WORK TO COMPLETE
Edit the data below by replacing every occurrence of "Maria.B" with "Maria B.", and leave the rest of each line unchanged.

## start THE DATA

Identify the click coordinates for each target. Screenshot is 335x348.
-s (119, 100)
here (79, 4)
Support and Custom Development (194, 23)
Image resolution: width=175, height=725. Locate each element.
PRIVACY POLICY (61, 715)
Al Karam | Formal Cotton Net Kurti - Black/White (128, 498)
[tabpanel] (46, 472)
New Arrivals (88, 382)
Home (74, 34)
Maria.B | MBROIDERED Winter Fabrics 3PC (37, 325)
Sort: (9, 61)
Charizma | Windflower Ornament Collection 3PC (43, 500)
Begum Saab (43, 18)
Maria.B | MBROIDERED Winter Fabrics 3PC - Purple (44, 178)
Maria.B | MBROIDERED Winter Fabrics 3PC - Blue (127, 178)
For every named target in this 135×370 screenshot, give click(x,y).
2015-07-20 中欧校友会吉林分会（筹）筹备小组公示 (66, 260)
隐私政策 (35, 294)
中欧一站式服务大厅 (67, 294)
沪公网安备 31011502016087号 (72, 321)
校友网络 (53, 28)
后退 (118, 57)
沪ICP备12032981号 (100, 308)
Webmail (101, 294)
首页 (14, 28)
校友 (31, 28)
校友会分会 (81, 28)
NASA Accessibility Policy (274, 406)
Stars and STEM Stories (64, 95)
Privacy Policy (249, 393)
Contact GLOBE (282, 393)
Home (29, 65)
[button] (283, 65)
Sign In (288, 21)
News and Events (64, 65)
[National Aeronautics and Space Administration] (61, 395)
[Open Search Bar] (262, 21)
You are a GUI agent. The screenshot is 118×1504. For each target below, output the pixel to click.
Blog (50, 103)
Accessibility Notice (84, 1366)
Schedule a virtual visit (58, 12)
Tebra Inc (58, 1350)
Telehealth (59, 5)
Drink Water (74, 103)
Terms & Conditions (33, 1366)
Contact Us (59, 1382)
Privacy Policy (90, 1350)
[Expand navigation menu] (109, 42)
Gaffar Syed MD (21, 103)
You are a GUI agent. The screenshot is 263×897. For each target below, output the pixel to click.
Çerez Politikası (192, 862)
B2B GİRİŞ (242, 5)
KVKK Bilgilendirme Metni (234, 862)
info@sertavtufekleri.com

## end THE DATA

RESPONSE
Identify the click coordinates for each target. Screenshot is 335x348.
-s (119, 100)
here (79, 4)
Support and Custom Development (194, 23)
Image resolution: width=175, height=725. Locate each element.
PRIVACY POLICY (61, 715)
Al Karam | Formal Cotton Net Kurti - Black/White (128, 498)
[tabpanel] (46, 472)
New Arrivals (88, 382)
Home (74, 34)
Maria B. | MBROIDERED Winter Fabrics 3PC (37, 325)
Sort: (9, 61)
Charizma | Windflower Ornament Collection 3PC (43, 500)
Begum Saab (43, 18)
Maria B. | MBROIDERED Winter Fabrics 3PC - Purple (44, 178)
Maria B. | MBROIDERED Winter Fabrics 3PC - Blue (127, 178)
For every named target in this 135×370 screenshot, give click(x,y).
2015-07-20 中欧校友会吉林分会（筹）筹备小组公示 (66, 260)
隐私政策 (35, 294)
中欧一站式服务大厅 (67, 294)
沪公网安备 31011502016087号 (72, 321)
校友网络 (53, 28)
后退 (118, 57)
沪ICP备12032981号 (100, 308)
Webmail (101, 294)
首页 (14, 28)
校友 (31, 28)
校友会分会 (81, 28)
NASA Accessibility Policy (274, 406)
Stars and STEM Stories (64, 95)
Privacy Policy (249, 393)
Contact GLOBE (282, 393)
Home (29, 65)
[button] (283, 65)
Sign In (288, 21)
News and Events (64, 65)
[National Aeronautics and Space Administration] (61, 395)
[Open Search Bar] (262, 21)
You are a GUI agent. The screenshot is 118×1504. For each target below, output the pixel to click.
Blog (50, 103)
Accessibility Notice (84, 1366)
Schedule a virtual visit (58, 12)
Tebra Inc (58, 1350)
Telehealth (59, 5)
Drink Water (74, 103)
Terms & Conditions (33, 1366)
Contact Us (59, 1382)
Privacy Policy (90, 1350)
[Expand navigation menu] (109, 42)
Gaffar Syed MD (21, 103)
You are a GUI agent. The screenshot is 263×897. For each target below, output the pixel to click.
Çerez Politikası (192, 862)
B2B GİRİŞ (242, 5)
KVKK Bilgilendirme Metni (234, 862)
info@sertavtufekleri.com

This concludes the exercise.